Female Hormone Primer.
The menstrual cycle as a biomarker, perimenopause, HRT options. GLP-1 considerations for women.

28 days, four phases.
Cycle regularity is one of the strongest biomarkers a woman has. Pattern changes mean something.
Days 1-5 (menses): estrogen and progesterone at lowest. Energy often low. Iron loss happens here — keep ferritin in check.
Days 6-13 (follicular): estrogen rises. Energy, mood, strength all favor this window. Best week for hard training.
Day 14 (ovulation): estrogen peaks, LH surges. Brief libido spike. Basal body temp jumps ~0.5°F (visible on Oura ring temperature data).
Days 15-28 (luteal): progesterone dominant. Body temperature elevated. Some women experience PMS or PMDD in late luteal phase.
What irregularity means: cycles longer than 35 days or shorter than 21, missed periods, very heavy bleeding, severe pain — all warrant workup. Common causes: PCOS, thyroid, perimenopause, hypothalamic amenorrhea (from low body fat, overtraining, or undereating).
The 5-10 year transition.
Begins late 30s to mid 40s. Often dismissed. Worth understanding because protocols start here.
Hormonal pattern: progesterone declines first (luteal-phase insufficiency), then estrogen becomes variable (often higher than normal, then low). The variability itself causes symptoms.
Symptoms: cycle length changes, sleep disturbances (often the first symptom, especially mid-cycle), hot flashes, mood changes, weight gain (often abdominal), brain fog, libido changes.
Workup: FSH (elevated suggests perimenopausal/menopausal), estradiol, progesterone (best mid-luteal phase), testosterone, DHEA-S, thyroid panel, vitamin D, B12, ferritin. AMH if fertility is still a question.
The trap: 'normal' labs are common in early perimenopause because labs sample one day in a highly variable system. Symptoms are valid evidence even when one-day labs aren't dramatic.
What's available, what works.
Modern HRT is bioidentical, transdermal where possible, dosed to symptoms not arbitrary numbers.
Estradiol — transdermal patch, gel, or pellet. Transdermal lower clot risk than oral. Dose to symptoms: hot flashes resolved, sleep improved, vaginal symptoms gone.
Progesterone — oral micronized progesterone (Prometrium) at night, 100-200mg. Sedating (sleep benefit). Required if you have a uterus and are taking estrogen (uterine cancer protection).
Testosterone — increasingly recognized in women. Cream or pellet at female doses (1/10 male dose). Improves libido, energy, mental clarity, lean mass.
DHEA — adrenal precursor. Some women find it helpful, others don't. Modest evidence.

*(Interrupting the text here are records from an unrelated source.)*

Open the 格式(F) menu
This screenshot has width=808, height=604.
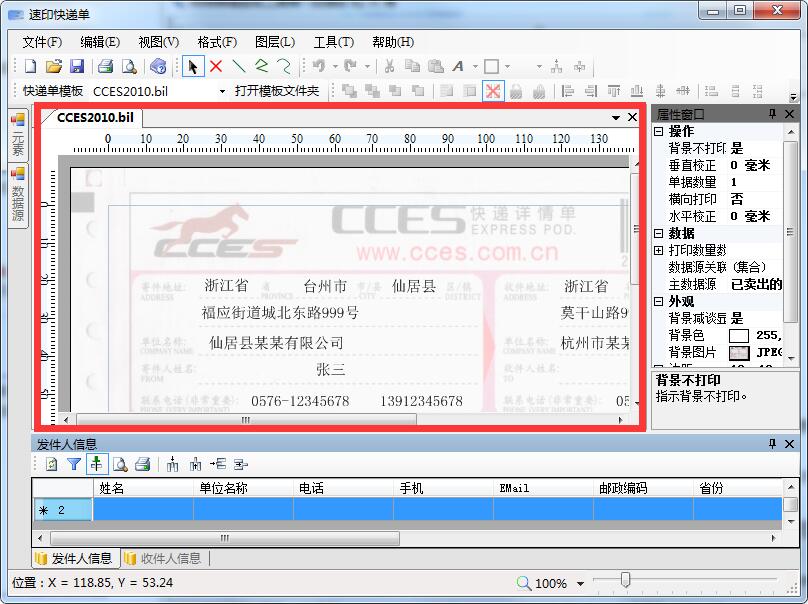pos(217,42)
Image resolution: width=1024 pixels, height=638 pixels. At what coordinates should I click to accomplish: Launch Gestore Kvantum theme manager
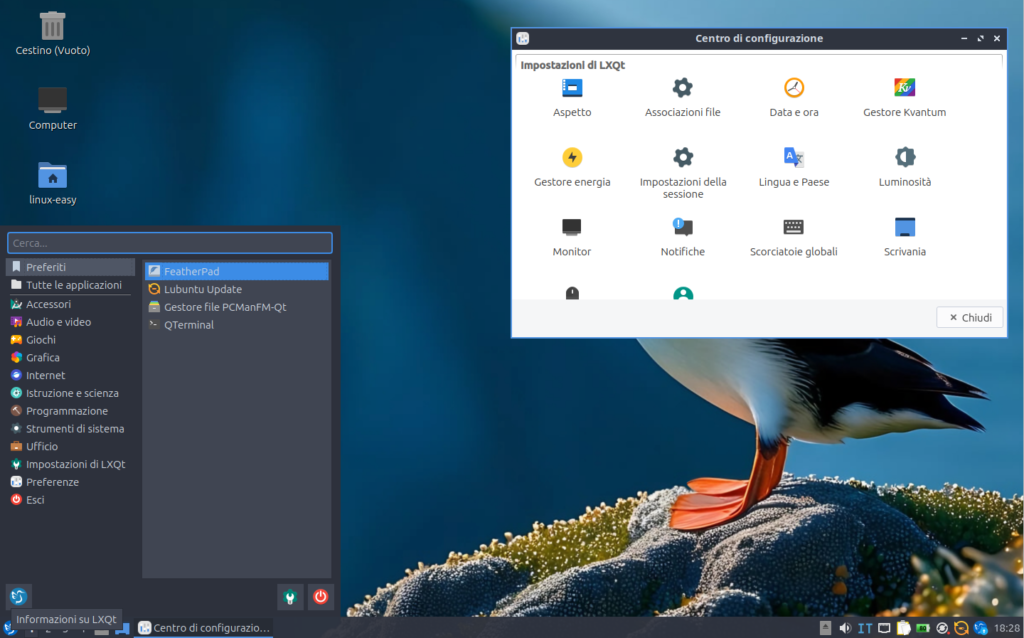pyautogui.click(x=904, y=88)
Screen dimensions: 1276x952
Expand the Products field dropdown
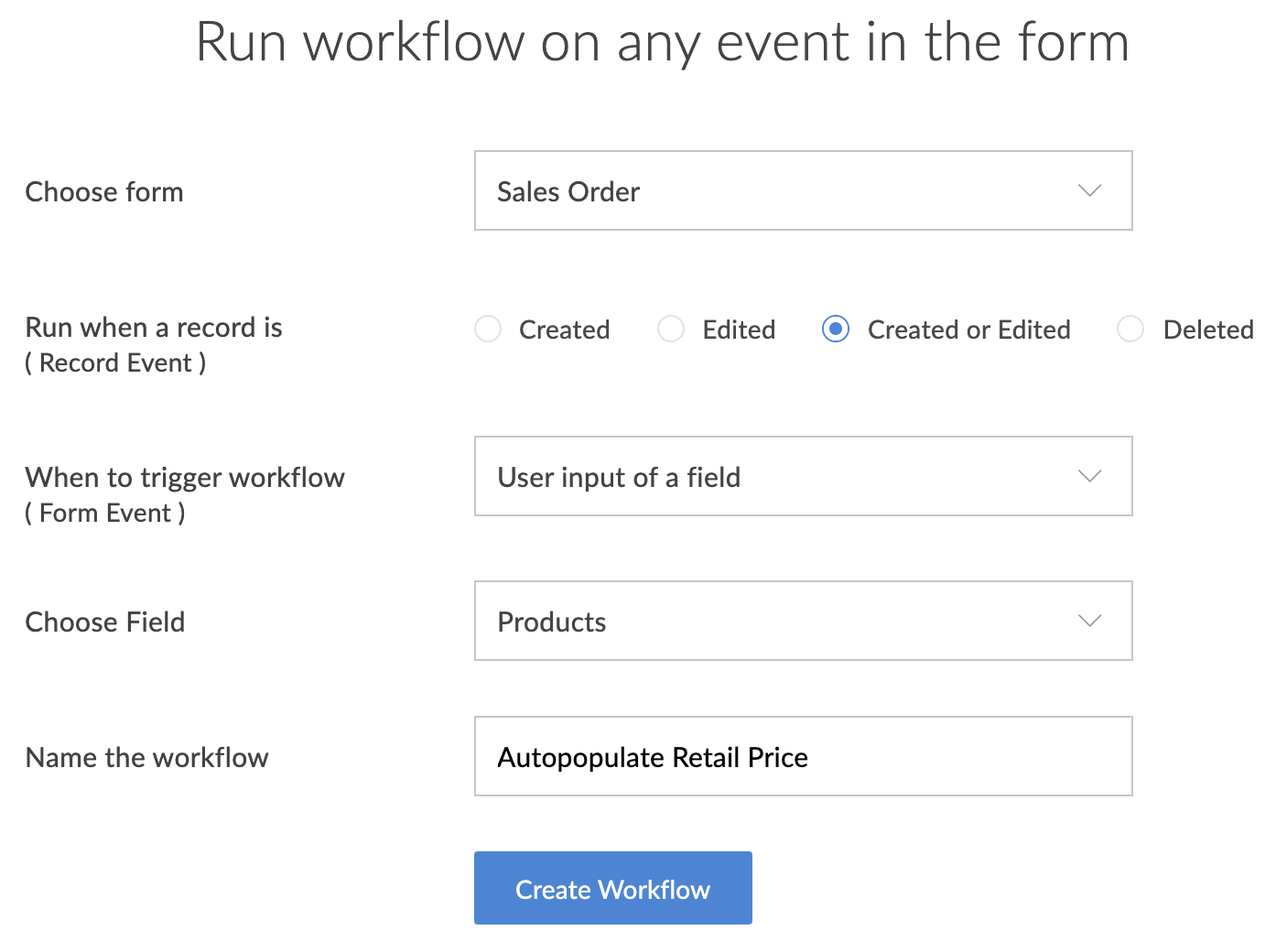pos(802,621)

The Women's Health Initiative (2002) scared a generation off HRT. The original interpretation was wrong; modern transdermal bioidentical HRT in women under 60 has much better risk-benefit. The cancer / cardiovascular fears applied largely to oral conjugated equine estrogens started 10+ years after menopause.
Two considerations.
Muscle preservation is more critical for women. Lower starting lean mass; loss is harder to rebuild. Resistance training 3x/week is non-negotiable on GLP-1s.
Estrogen-GLP-1 interactions exist. Some women on HRT report mood and appetite shifts when starting GLP-1; protocols are still evolving.

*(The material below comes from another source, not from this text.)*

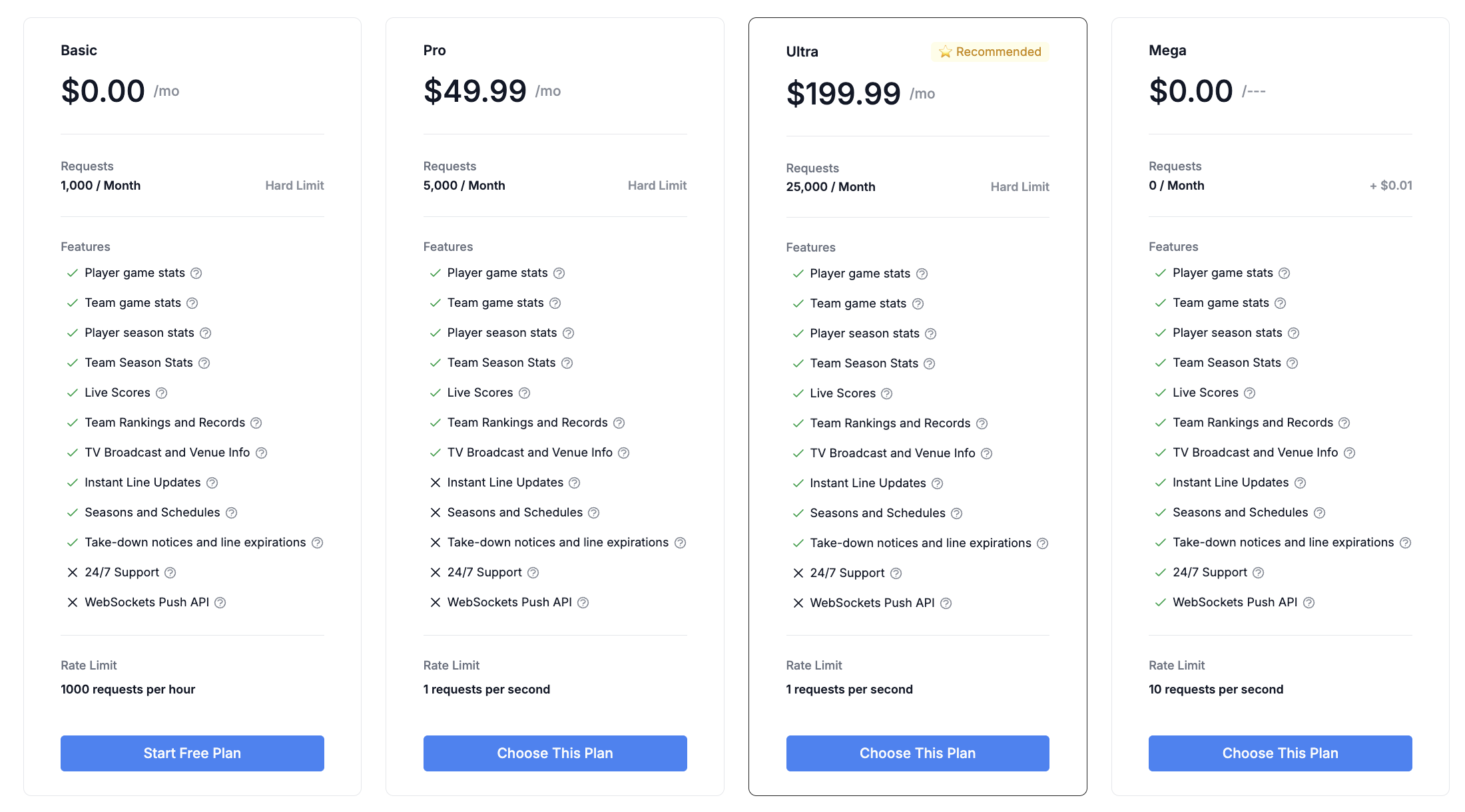Viewport: 1465px width, 812px height.
Task: Open info icon next to Mega Player season stats
Action: pos(1293,333)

Fertility: GLP-1s are contraindicated in pregnancy. Discontinue 2+ months before trying to conceive. Improves PCOS-related infertility in some users via metabolic effects on ovulation.

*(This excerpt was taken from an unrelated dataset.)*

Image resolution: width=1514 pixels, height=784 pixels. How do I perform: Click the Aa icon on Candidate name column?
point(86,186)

Bone density: rapid weight loss in postmenopausal women accelerates bone loss. DEXA bookends and resistance training are protective.
Related.
For educational purposes only. Women's hormone health requires individualized medical evaluation. HRT decisions involve personal risk-benefit assessment with a qualified clinician (gynecologist, endocrinologist, or hormone specialist). This information does not substitute for personalized medical advice.